RiskLens CEO Nick Sanna and Risk Transformation Adviser Rob Eslinger appeared at the recent event of the Professional Risk Managers’ International Association, “Cyber Risk in a Turbulent World,” and encouraged risk managers to rise up against the status quo of cyber risk management.
“Let’s be honest and talk about the state of most risk management programs,” Nick said. “The state is not great.” Among the problems:
- Reliance on qualitative, red/yellow/green risk ratings based on no formal risk measurement model.
- Risk registers that are a “dumping ground” of issues and concerns, with “most of the entries not really risks.”
- Inability to communicate to the rest of the organization in terms the business understands – not just “trust me.”
“Risk models matter,” Nick said. They should generate analysis in a consistent, quantifiable format that enables business decision-makers to prioritize among risks based on loss exposure and justify investments in mitigations to reduce risk.
Nick introduced Factor Analysis of Information Risk (FAIR™), the international standard for risk quantification that’s the basis – along with statistical modeling – of the risk analysis applications offered by RiskLens. FAIR breaks down loss events into factors that can be quantified and, just as important, gives organizations a common, transparent understanding of risk.
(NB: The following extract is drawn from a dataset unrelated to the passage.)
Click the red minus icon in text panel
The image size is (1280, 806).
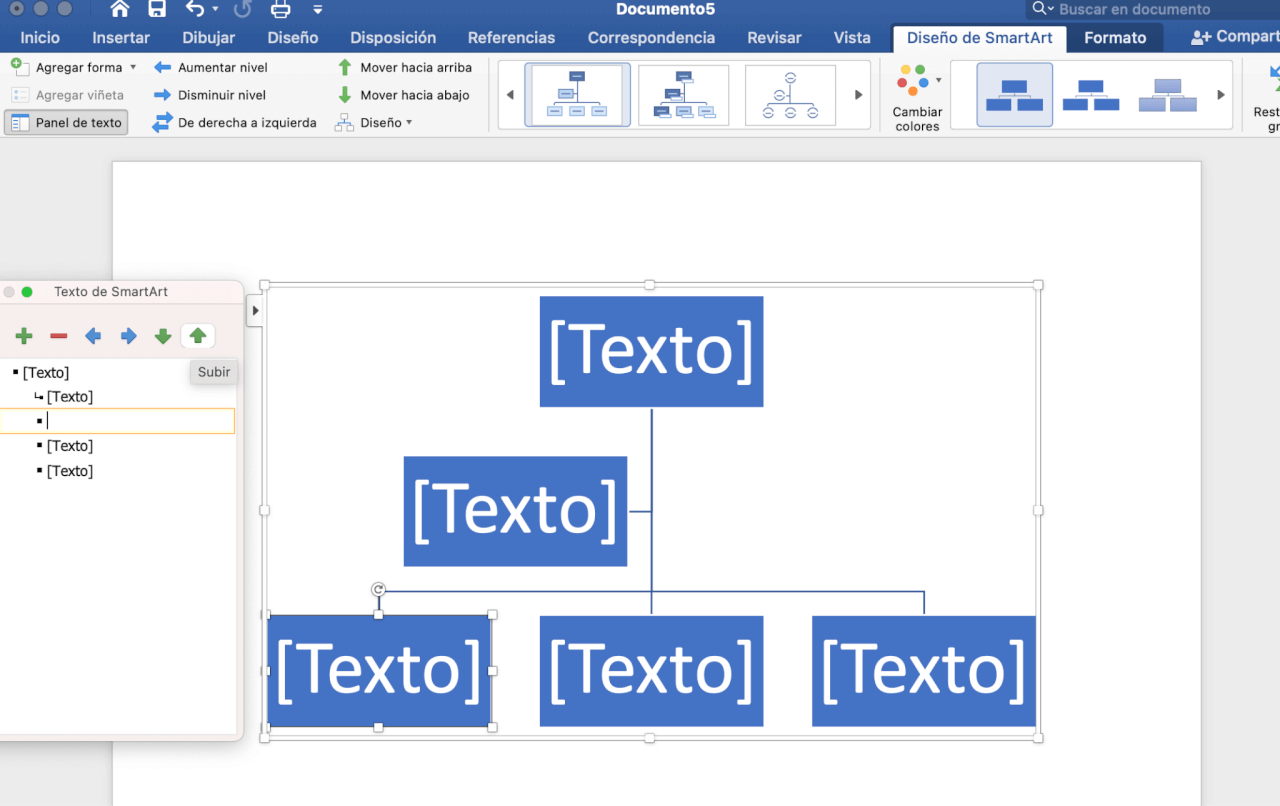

To show FAIR analysis in action, Rob presented two case studies from recent RiskLens engagements:
A technology-dependent service company investigated the risk of ransomware knocking out its flagship application, then ran a cost/benefit analysis on multi-factor authentication, revealing a probable $17 risk reduction for every dollar spent on that control.
To demonstrate the flexibility of FAIR analysis to analyze and integrate both cyber and operational risk, Rob presented the case study of a manufacturing company looking to understand risk to a facility from earthquake, ransomware, employee error and power outage – all scenarios quantifiable apples-to-apples in financial terms.
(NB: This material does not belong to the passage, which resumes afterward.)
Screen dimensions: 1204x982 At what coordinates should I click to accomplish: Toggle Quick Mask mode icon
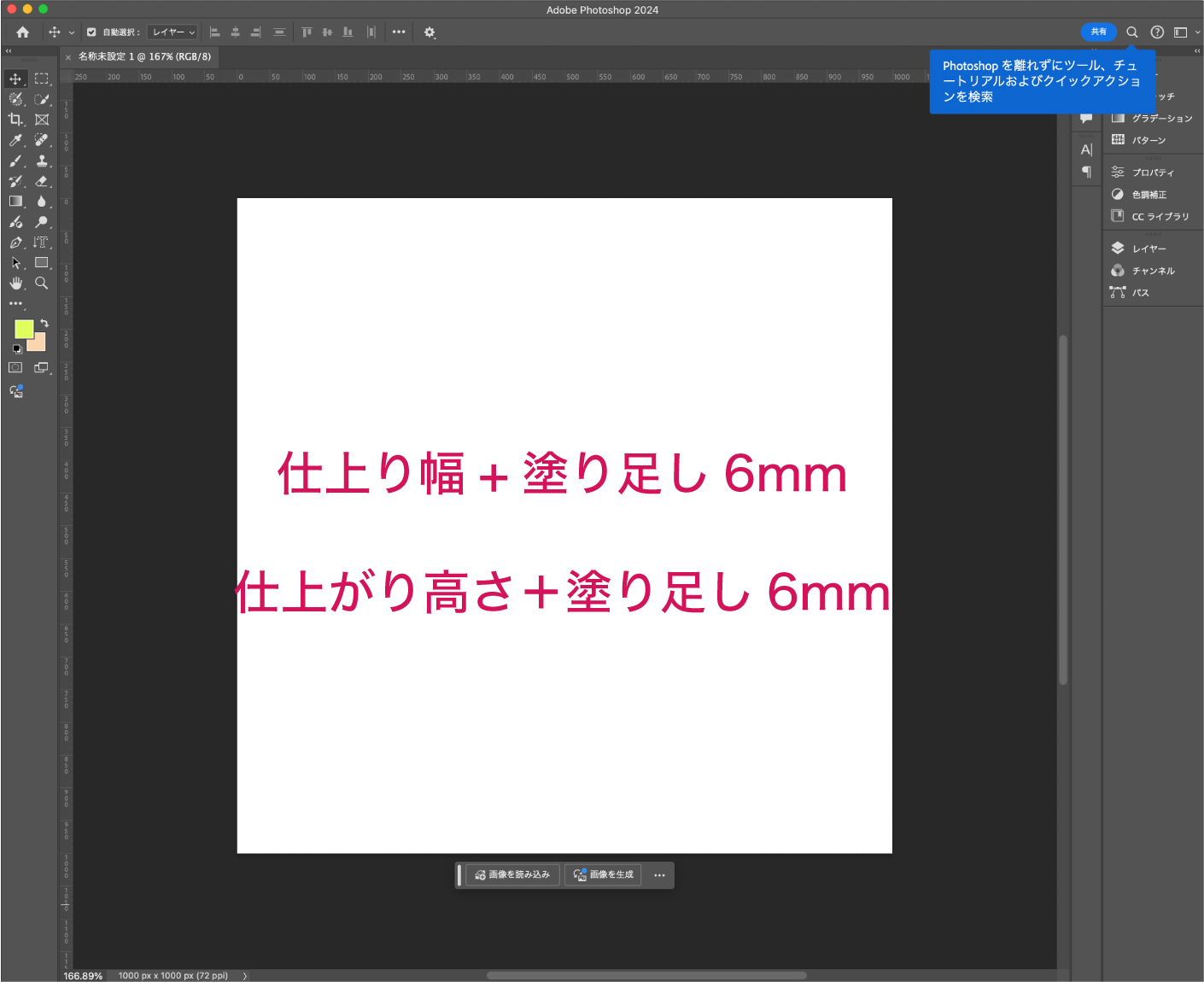coord(15,367)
The analysis surfaced the top risks through different lenses, with surprising results. And when Rob’s team dug into the earthquake scenario, they discovered another surprise – a high-priced retrofit upfront to the manufacturing facility would be a more cost-effective investment for risk reduction than paying out insurance premiums over time.
With FAIR, “we can be very tangible and direct in terms of the ROI is of various treatment options to inform our decision makers, Rob concluded.